Written problem: Rewrite the records, starting with the line that contains "Where should I" and going on through the end of the records, replacing "label" with "caption" and leaving everything else unchanged. Omit the pictures from your answer.

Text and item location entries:
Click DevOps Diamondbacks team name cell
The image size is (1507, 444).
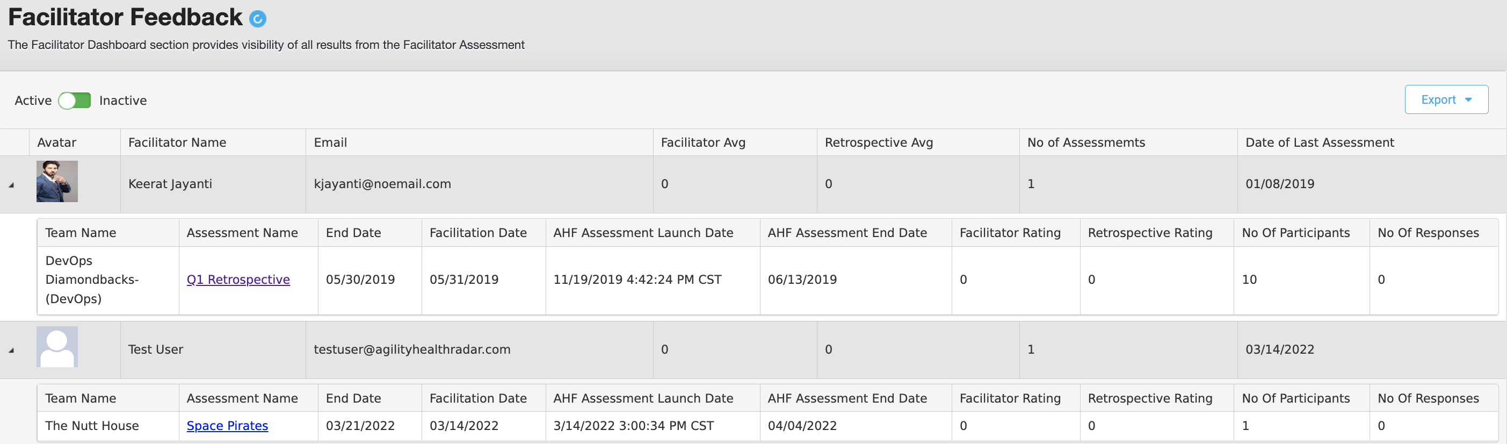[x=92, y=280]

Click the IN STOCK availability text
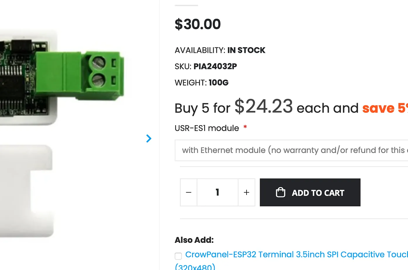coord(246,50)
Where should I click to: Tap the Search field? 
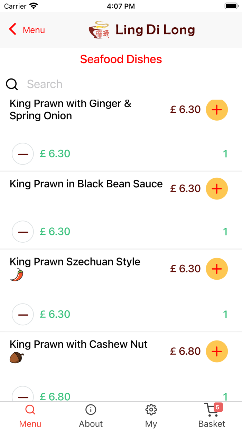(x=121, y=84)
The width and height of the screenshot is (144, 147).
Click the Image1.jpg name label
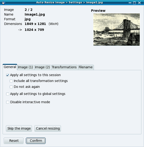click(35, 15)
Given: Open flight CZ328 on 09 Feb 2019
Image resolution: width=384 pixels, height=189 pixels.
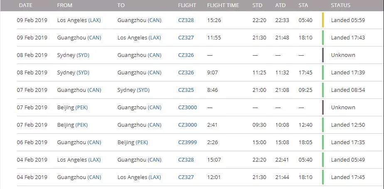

Full answer:
Where should I click to: Tap the Search field? 
(x=121, y=84)
The width and height of the screenshot is (144, 147).
Click the Image1.jpg name caption
click(35, 15)
Given: Open flight CZ328 on 09 Feb 2019
Image resolution: width=384 pixels, height=189 pixels.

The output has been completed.